This course introduces the concept of Portfolio Segmentation Strategy within the Housing Finance Credit framework. It focuses on how credit portfolios are systematically divided into meaningful segments to enable differentiated risk assessment, pricing, monitoring, and profitability management.
Learners will explore key assessment dimensions such as evaluating cost structures across segments, assessing customer sustainability, understanding the role of property valuation in segment differentiation, and ensuring alignment with regulatory compliance requirements, with an emphasis on independent validation and well-documented rationale. The course highlights how segmentation—based on borrower profiles, income types, property characteristics, geography, or risk grades—enables tailored credit strategies, more accurate risk pricing, and improved portfolio performance. It also examines how segmentation supports targeted monitoring, early stress detection, and customized collection approaches.

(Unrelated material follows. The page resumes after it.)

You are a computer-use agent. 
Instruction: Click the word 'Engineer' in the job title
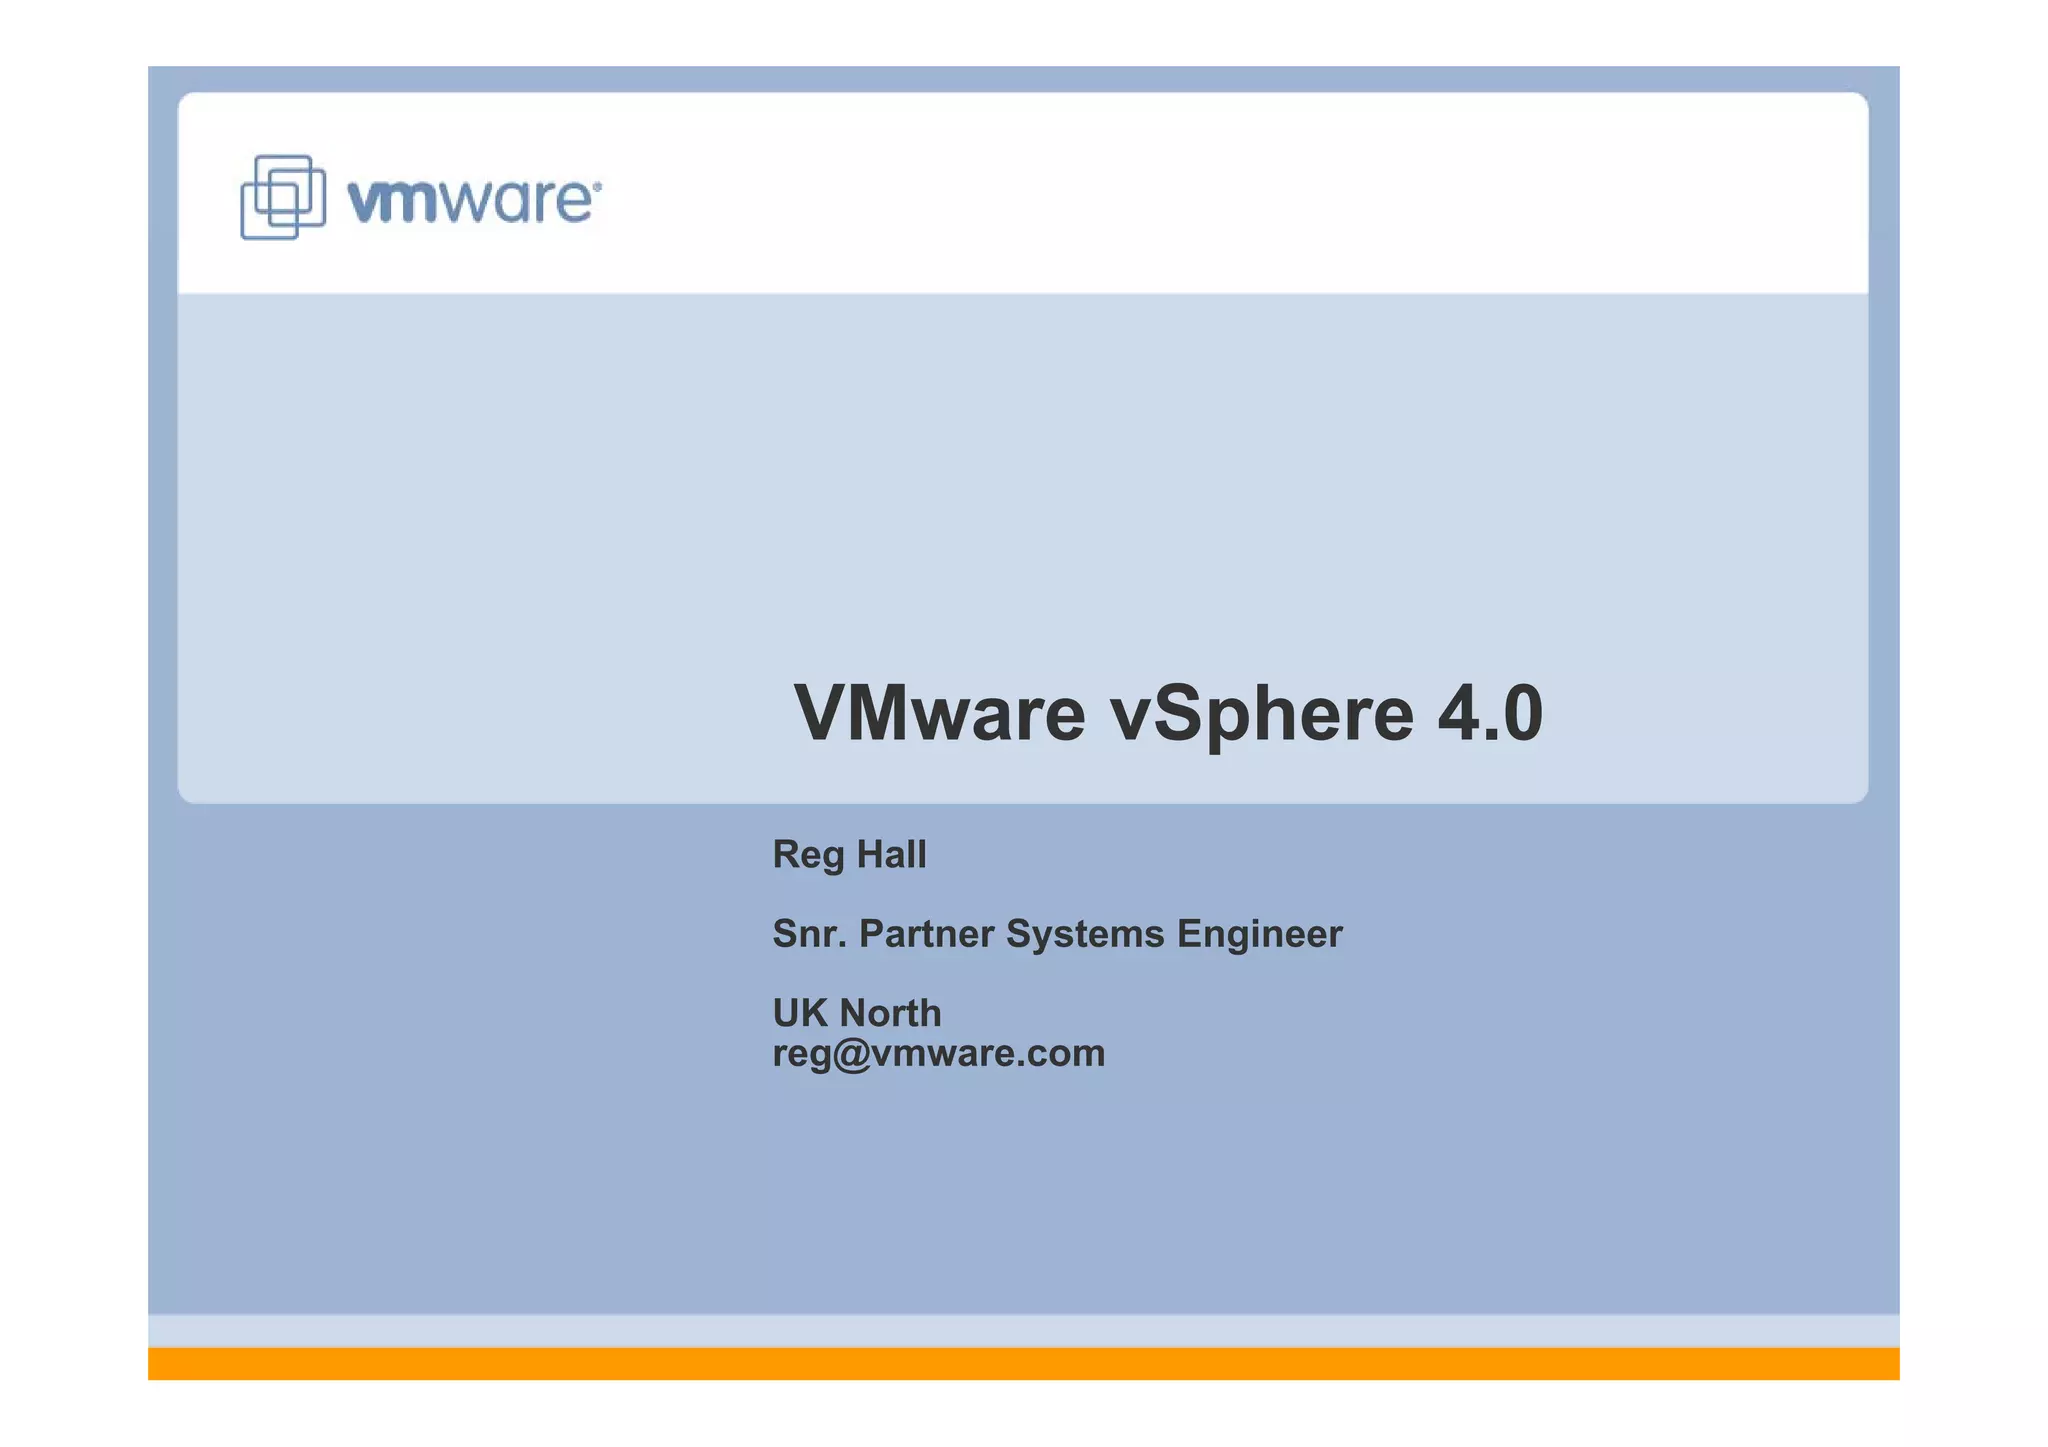[1259, 934]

The course distinguishes portfolio segmentation strategy from portfolio diversification strategy, emphasizing that segmentation focuses on categorizing and managing exposures within defined groups, while diversification focuses on spreading risk across broader dimensions. Each requires distinct evidence standards, ownership, and approval authority.
By the end of the course, participants will understand how to design and apply segmentation strategies in practice, particularly within Interest, Pricing, and Profitability Management. The course also emphasizes the role of the credit manager in validating team-level analysis, approving case-level strategies, and managing segment-level exposure within Housing Finance Credit, including adherence to analytical standards, documentation quality, and escalation protocols aligned with credit committee priorities.